Harris said, “We know who Donald Trump is, he is the person who stood at this very spot nearly four years ago and sent an armed mob to the United States Capitol to overturn the will of the people in a free and fair election, an election that he knew he lost.”

“America, we know what Donald Trump has in mind. More chaos. More division. And policies that help those at the very top and hurt everyone else. I offer a different path. And I ask for your vote,” she said.
Speaking to a large crowd at the Ellipse near the White House, Harris aimed to highlight the differences between her vision for the country and Trump’s, hoping to sway undecided voters with just a week left before Election Day.
Harris described her Republican opponent as “unstable,” “fixated on revenge,” “driven by grievances,” and “hungry for unchecked power.” She argued that Trump would come back to the White House “with a list of enemies,” whereas she would arrive “with a to-do list.”
“Donald Trump has spent a decade trying to keep the American people divided and afraid of each other. That’s who he is,” she said. “But America, I am here tonight to say: that’s not who we are.”
“We have to stop pointing fingers and start locking arms. It is time to turn the page on the drama and the conflict, the fear and division. It is time for a new generation of leadership in America,” she said. “I am ready to offer that leadership as the next president of the United States of America.”
Harris promised to improve Americans’ lives with “practical solutions” and a commitment to “finding common ground.”
“I pledge to listen to experts, to those who will be impacted by the decisions I make and to people who disagree with me. Unlike Donald Trump, I don’t believe people who disagree with me are the enemy. He wants to put them in jail. I’ll give them a seat at my table,” she said.
Before the speech, Harris’s campaign chair, Jen O’Malley Dillon, explained that the Ellipse was chosen as the location because “it’s a place that we believe clearly underscores the choice in this election.”
“We know a lot of these undecided voters, they’re exhausted,” she said. “They’re certainly frustrated by the state of the partisanship and divided political system that really was defined under Donald Trump.”
On Monday, Harris told reporters that Trump’s rally at Madison Square Garden in New York City the previous day reinforced her case against him. Speakers at the event made offensive, vulgar, and racist comments about minorities and Harris.

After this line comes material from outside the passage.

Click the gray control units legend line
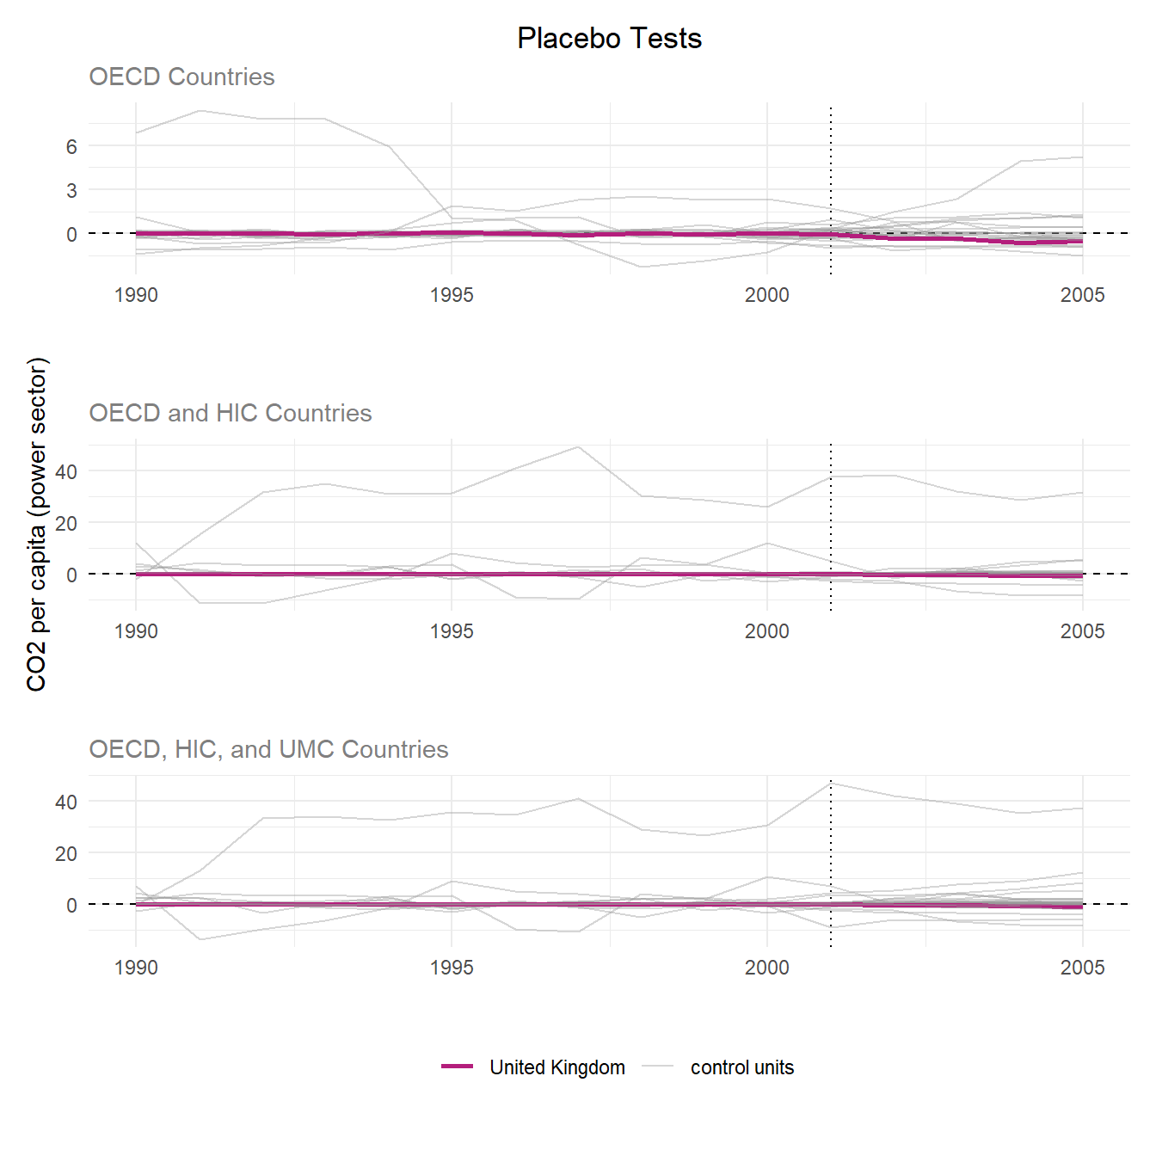This screenshot has width=1156, height=1156. coord(658,1067)
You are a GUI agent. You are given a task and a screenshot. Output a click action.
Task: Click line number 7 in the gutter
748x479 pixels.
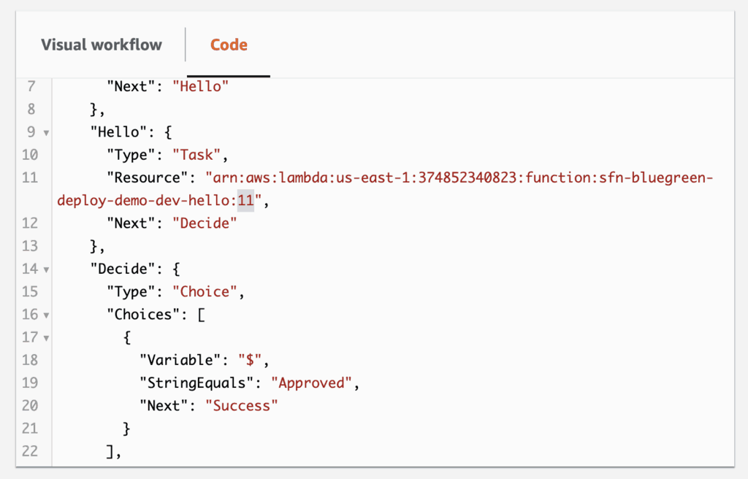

“That’s why people who formerly support Donald Trump, have voted for him, are supporting me, voting for me,” she said. “He fans the fuel of hate and division, and that’s why people are exhausted with him.”

On Tuesday in Baltimore, Maryland, President Biden told reporters he would be watching Harris’s speech while out getting ice cream. When asked why he wouldn’t attend in person, he explained, “It’s her night.”
A campaign official reported that over 75,000 people gathered on the National Mall for Harris’s address.